Passage shown
━━━━
IUBio

Character independence and RFLPs vs DNA finger-prints

Neil Caithness neil at gecko.biol.wits.ac.za
Sat May 27 21:51:02 EST 1995


I’m having a debate with some colleagues about cladistics and character 
independence, and I would like to hear the opinion of readers of this group.

I think it's clear that one cannot treat RFLPs as caldistic character data 
due to the non-independence of fragment lengths (add one cut site between two 
others, and you loose one long fragment and gain two shorter ones).

But what about the "finger-prints" from transposable elements that _contain_ 
restriction sites? Does tagging just those fragments terminated by the 
insertion sequence (mostly at only one end) produce cladistic data? If the 
restriction sites within the transposable elements make up only a small 
proportion of the total number of restriction sites, then the fragment 
lengths produced at different insertion points are largely independent.
━━━━
Excerpted data

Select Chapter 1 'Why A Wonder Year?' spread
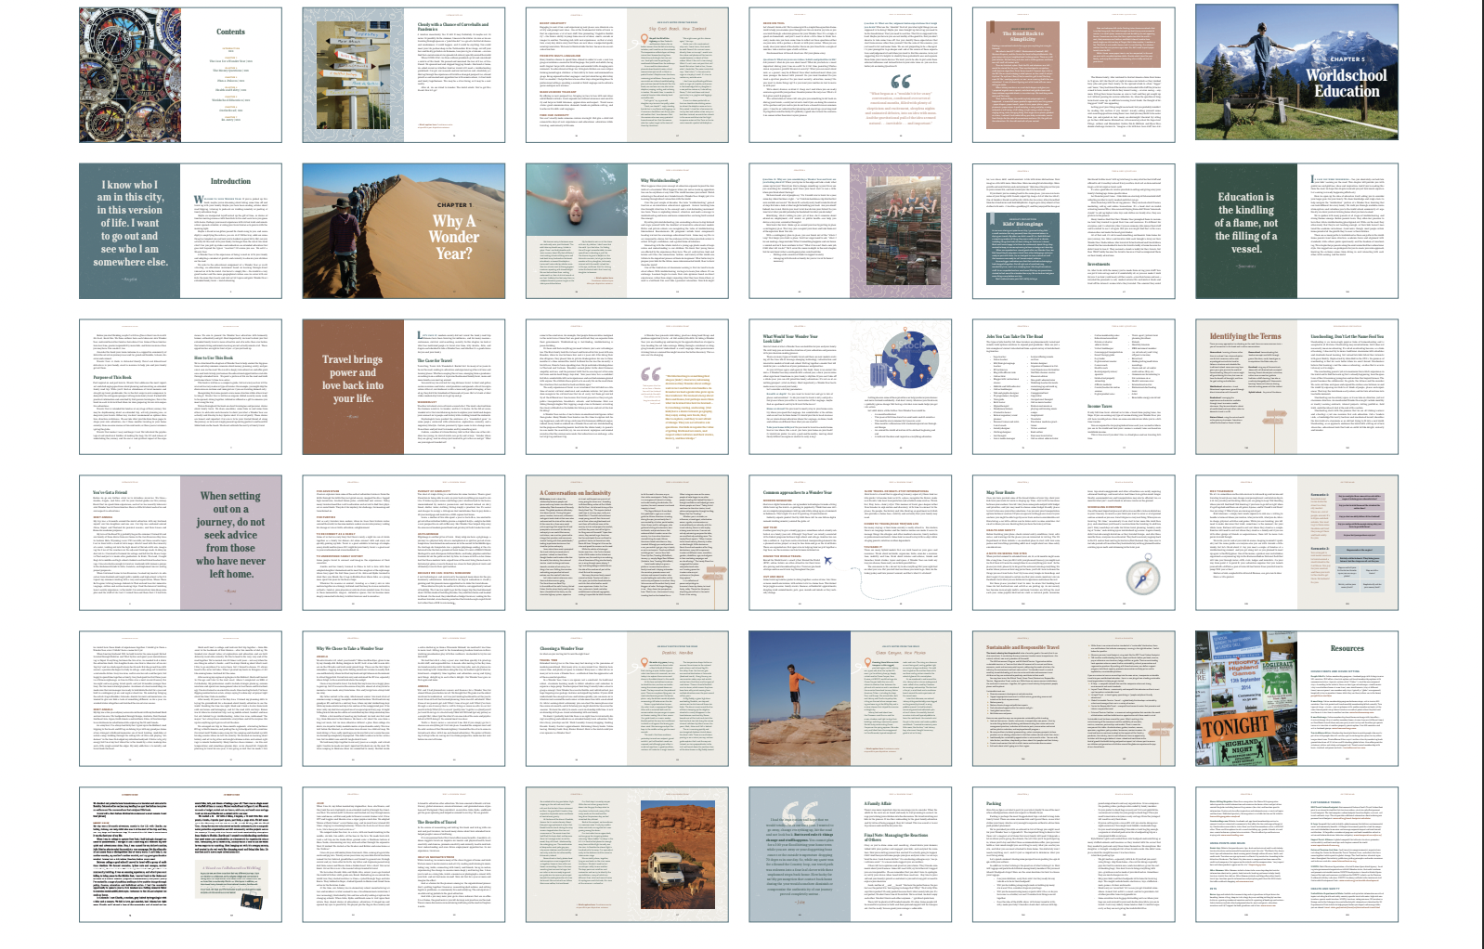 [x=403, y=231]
━━━━
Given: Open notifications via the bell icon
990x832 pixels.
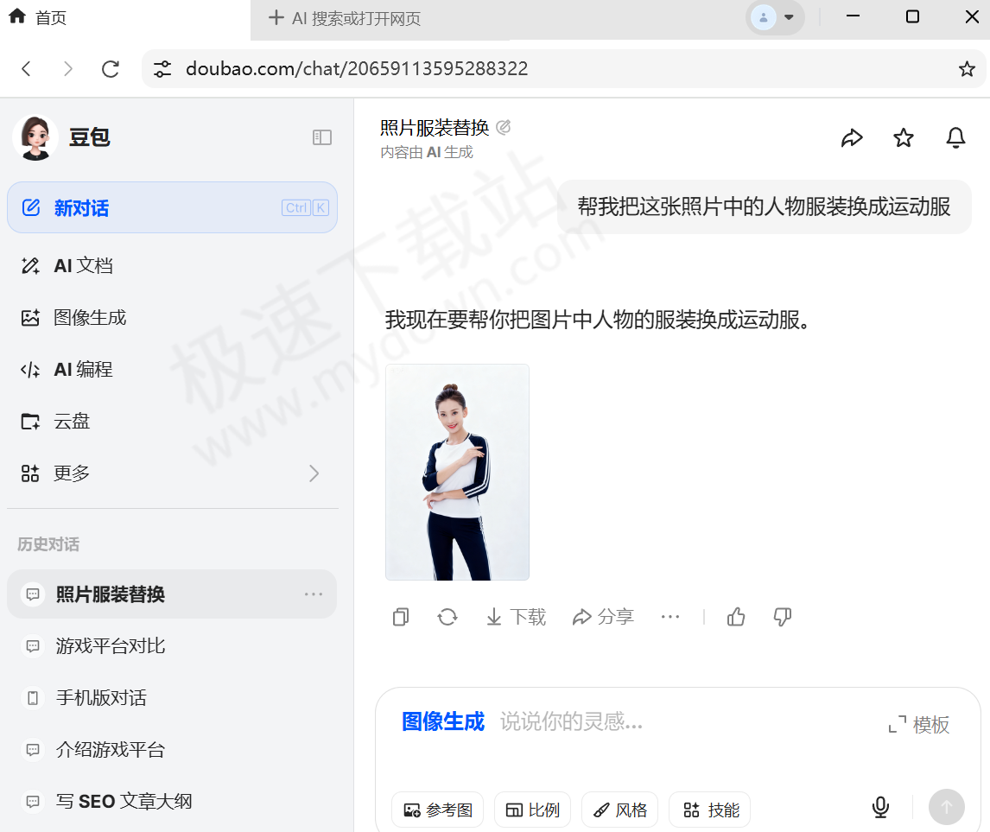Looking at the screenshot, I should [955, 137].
━━━━
Your task
Can you copy, word for word, the part of the character-independence post above that opens with the words "I’m having a" and closes with "two shorter ones)."?

Solution below
I’m having a debate with some colleagues about cladistics and character 
independence, and I would like to hear the opinion of readers of this group.

I think it's clear that one cannot treat RFLPs as caldistic character data 
due to the non-independence of fragment lengths (add one cut site between two 
others, and you loose one long fragment and gain two shorter ones).